Base ($720): Mozaic 4+ ramps on schedule. GM holds 47–49%, OM low-to-mid 40s. 2027 order book delivers as booked, no acceleration into 2028. Multiple modestly compresses as AI narrative matures, offset by clean execution. Our central case and the anchor for the Buy rating.

Bear ($480): Mozaic 4+ hits a yield issue or qualification setback; macro slowdown defers 2027 orders into 2028; or WDC closes the HAMR gap faster than expected. Margin stalls at 45%, growth decelerates to mid-teens. Multiple compresses to ~22× on the cyclical reframe.

Our 12-month PT is $720. From the $579 regular-session close (or ~$653 after-hours), that implies +24% to +10% base-case upside. Bear case ($480) is ~17% downside; bull ($760+) is ~31% upside. Risk-reward is positively skewed. Buy.

Frequently asked questions

Q1: Is Seagate (STX) a buy after Q3 2026 earnings? Yes, with caveats. The Q3 FY26 print beat across every line (revenue $3.11B vs. $2.98B; EPS $4.10 vs. $3.48), and the order book — sold out through CY26, build-to-order finalized through end of FY27 — supports a structural thesis rather than a cyclical trade. The regular-session pullback was pre-earnings positioning; after-hours, the stock rallied 12.8% on the LTA detail. Base-case 12-month PT: $720.

Q2: Why does AI need HDDs instead of flash storage? Cost-per-TB favors HDDs by ~16×, with the gap projected to remain >4× through 2030. AI workloads generate enormous training data, checkpoints, and generated content — ~90% of which is warm or cold data that does not require flash latency. Flash dominates the hot tier and GPU-adjacent cache; HDDs dominate everything else. This is a tiering story, not a transition story.

Q3: What is Seagate's HAMR Mozaic 4+ and why does it matter? HAMR (Heat-Assisted Magnetic Recording) increases areal density on HDD platters. Mozaic 4+ delivers up to 44TB per drive (4+ TB/platter) and began revenue shipments in late March 2026. It matters because each generational step takes more terabytes off the same factory floor at lower marginal cost — that is the gross margin lever. CEO Mosley guided Mozaic 4 to majority of HAMR exabyte shipments exiting CY26. By June 2027, Seagate targets HAMR at 70% of nearline exabytes.

Q4: What is the bear case for STX? Three concerns: (1) flash substitution long-term, (2) hyperscaler in-housing or compression breakthroughs reducing demand, (3) cycle exposure if hyperscaler capex pulls back. (1) is manageable in the 2-year window; (2) was tested by TurboQuant — order behavior did not change; (3) is the most legitimate but is mitigated by the LTA structure locking in CY26 and FY27. CEO Mosley's insider selling is a yellow flag worth monitoring.
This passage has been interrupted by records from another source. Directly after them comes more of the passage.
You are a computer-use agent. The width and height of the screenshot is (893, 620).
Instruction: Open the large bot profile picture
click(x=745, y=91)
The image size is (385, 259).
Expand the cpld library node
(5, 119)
Q5: How does Seagate compare to Western Digital (WDC)? The two are a functional duopoly (WDC ~47% share, STX ~42%). WDC has guided to similar GMs (47–48%), compressing the STX premium gap. WDC is pursuing a dual-track ePMR/HAMR strategy and is ~2 years behind on HAMR scale. STX is the technology leader; WDC has shown faster margin recovery. For concentrated exposure, STX has the cleaner technology story; for diversified exposure, owning both makes sense.

Conclusion

The Seagate AI HDD demand inflection 2026 is the rare hardware thesis where the order book does most of the work. CY26 is sold out. FY27 is booked. Mozaic 4+ is shipping. Gross margin is 47% with a clear path to 50%. The bear case (flash, in-housing, cycle) is real but has answers. Valuation is full but not extreme on FY27 numbers, and the post-earnings price action — regular-session pullback, 12.8% after-hours rally — is the market repricing the order book.

Our rating is Buy with a base-case 12-month target of $720. Risk-reward is positively skewed; insider selling and cycle risk argue against pressing the position, but the structural setup is too clean to fade.
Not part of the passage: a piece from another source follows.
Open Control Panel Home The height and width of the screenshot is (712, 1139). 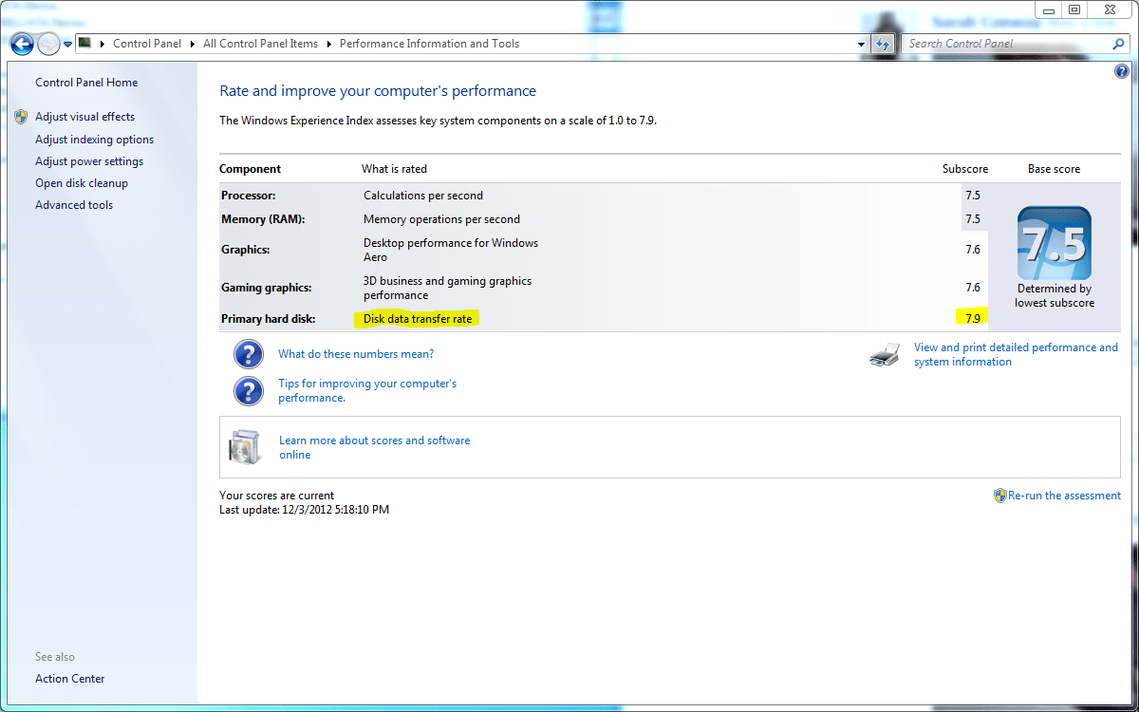pos(86,83)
For broader AI infrastructure context, see our semiconductor sector overview, the parallel memory thesis in MU vs. SNDK, and capex equipment via LRCX. Storage is the third leg — and right now, the one with the longest visibility.

David Hartley is Senior Equity Analyst — Technology at Edgen Research, focused on data-center hardware, semiconductors, and AI infrastructure. This article reflects analysis as of April 28, 2026 and is for informational purposes only; it is not investment advice. Edgen and the author do not hold positions in STX as of publication.